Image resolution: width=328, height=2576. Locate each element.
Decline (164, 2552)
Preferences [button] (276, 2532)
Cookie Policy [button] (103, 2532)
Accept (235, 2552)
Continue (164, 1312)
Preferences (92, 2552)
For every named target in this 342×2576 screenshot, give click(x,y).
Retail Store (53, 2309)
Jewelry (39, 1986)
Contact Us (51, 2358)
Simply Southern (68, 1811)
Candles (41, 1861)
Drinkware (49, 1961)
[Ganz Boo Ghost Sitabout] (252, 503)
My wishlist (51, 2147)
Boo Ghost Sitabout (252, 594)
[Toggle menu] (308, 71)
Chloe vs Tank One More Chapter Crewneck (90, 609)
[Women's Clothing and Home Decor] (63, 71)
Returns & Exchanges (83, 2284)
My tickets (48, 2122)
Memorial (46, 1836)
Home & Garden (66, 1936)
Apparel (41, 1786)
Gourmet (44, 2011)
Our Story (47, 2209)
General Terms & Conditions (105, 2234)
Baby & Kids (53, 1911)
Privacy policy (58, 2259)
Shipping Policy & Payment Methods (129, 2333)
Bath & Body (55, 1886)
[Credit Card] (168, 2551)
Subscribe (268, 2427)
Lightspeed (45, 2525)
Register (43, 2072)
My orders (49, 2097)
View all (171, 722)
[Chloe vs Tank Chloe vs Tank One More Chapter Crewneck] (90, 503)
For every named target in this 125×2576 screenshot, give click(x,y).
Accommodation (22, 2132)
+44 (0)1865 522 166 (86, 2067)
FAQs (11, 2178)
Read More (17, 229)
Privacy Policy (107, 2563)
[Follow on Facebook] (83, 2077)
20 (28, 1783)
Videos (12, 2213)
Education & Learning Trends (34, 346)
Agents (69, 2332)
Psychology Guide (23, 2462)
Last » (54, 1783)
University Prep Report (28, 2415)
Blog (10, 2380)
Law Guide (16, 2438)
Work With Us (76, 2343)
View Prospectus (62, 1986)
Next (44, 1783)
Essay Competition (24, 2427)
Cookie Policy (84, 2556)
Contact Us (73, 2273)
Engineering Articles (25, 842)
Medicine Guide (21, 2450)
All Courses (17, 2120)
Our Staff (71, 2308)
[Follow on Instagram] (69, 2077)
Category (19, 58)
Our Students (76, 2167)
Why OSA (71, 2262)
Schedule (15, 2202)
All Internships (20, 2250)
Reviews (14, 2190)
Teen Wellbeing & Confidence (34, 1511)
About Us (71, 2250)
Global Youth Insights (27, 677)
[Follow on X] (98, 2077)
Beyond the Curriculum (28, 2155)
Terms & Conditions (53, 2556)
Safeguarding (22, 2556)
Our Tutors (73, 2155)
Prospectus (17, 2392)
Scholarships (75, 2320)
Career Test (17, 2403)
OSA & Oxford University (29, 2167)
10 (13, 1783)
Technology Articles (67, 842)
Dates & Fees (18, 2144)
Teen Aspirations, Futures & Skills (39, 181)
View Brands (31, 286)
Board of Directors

_REQUIRED WORK:_
Give all of the material again, exactly.

_REPLY TO THE EXERCISE:_
Image resolution: width=328, height=2576. Locate each element.
Decline (164, 2552)
Preferences [button] (276, 2532)
Cookie Policy [button] (103, 2532)
Accept (235, 2552)
Continue (164, 1312)
Preferences (92, 2552)
For every named target in this 342×2576 screenshot, give click(x,y).
Retail Store (53, 2309)
Jewelry (39, 1986)
Contact Us (51, 2358)
Simply Southern (68, 1811)
Candles (41, 1861)
Drinkware (49, 1961)
[Ganz Boo Ghost Sitabout] (252, 503)
My wishlist (51, 2147)
Boo Ghost Sitabout (252, 594)
[Toggle menu] (308, 71)
Chloe vs Tank One More Chapter Crewneck (90, 609)
[Women's Clothing and Home Decor] (63, 71)
Returns & Exchanges (83, 2284)
My tickets (48, 2122)
Memorial (46, 1836)
Home & Garden (66, 1936)
Apparel (41, 1786)
Gourmet (44, 2011)
Our Story (47, 2209)
General Terms & Conditions (105, 2234)
Baby & Kids (53, 1911)
Privacy policy (58, 2259)
Shipping Policy & Payment Methods (129, 2333)
Bath & Body (55, 1886)
[Credit Card] (168, 2551)
Subscribe (268, 2427)
Lightspeed (45, 2525)
Register (43, 2072)
My orders (49, 2097)
View all (171, 722)
[Chloe vs Tank Chloe vs Tank One More Chapter Crewneck] (90, 503)
For every named target in this 125×2576 screenshot, give click(x,y).
Accommodation (22, 2132)
+44 (0)1865 522 166 (86, 2067)
FAQs (11, 2178)
Read More (17, 229)
Privacy Policy (107, 2563)
[Follow on Facebook] (83, 2077)
20 (28, 1783)
Videos (12, 2213)
Education & Learning Trends (34, 346)
Agents (69, 2332)
Psychology Guide (23, 2462)
Last » (54, 1783)
University Prep Report (28, 2415)
Blog (10, 2380)
Law Guide (16, 2438)
Work With Us (76, 2343)
View Prospectus (62, 1986)
Next (44, 1783)
Essay Competition (24, 2427)
Cookie Policy (84, 2556)
Contact Us (73, 2273)
Engineering Articles (25, 842)
Medicine Guide (21, 2450)
All Courses (17, 2120)
Our Staff (71, 2308)
[Follow on Instagram] (69, 2077)
Category (19, 58)
Our Students (76, 2167)
Why OSA (71, 2262)
Schedule (15, 2202)
All Internships (20, 2250)
Reviews (14, 2190)
Teen Wellbeing & Confidence (34, 1511)
About Us (71, 2250)
Global Youth Insights (27, 677)
[Follow on X] (98, 2077)
Beyond the Curriculum (28, 2155)
Terms & Conditions (53, 2556)
Safeguarding (22, 2556)
Our Tutors (73, 2155)
Prospectus (17, 2392)
Scholarships (75, 2320)
Career Test (17, 2403)
OSA & Oxford University (29, 2167)
10 (13, 1783)
Technology Articles (67, 842)
Dates & Fees (18, 2144)
Teen Aspirations, Futures & Skills (39, 181)
View Brands (31, 286)
Board of Directors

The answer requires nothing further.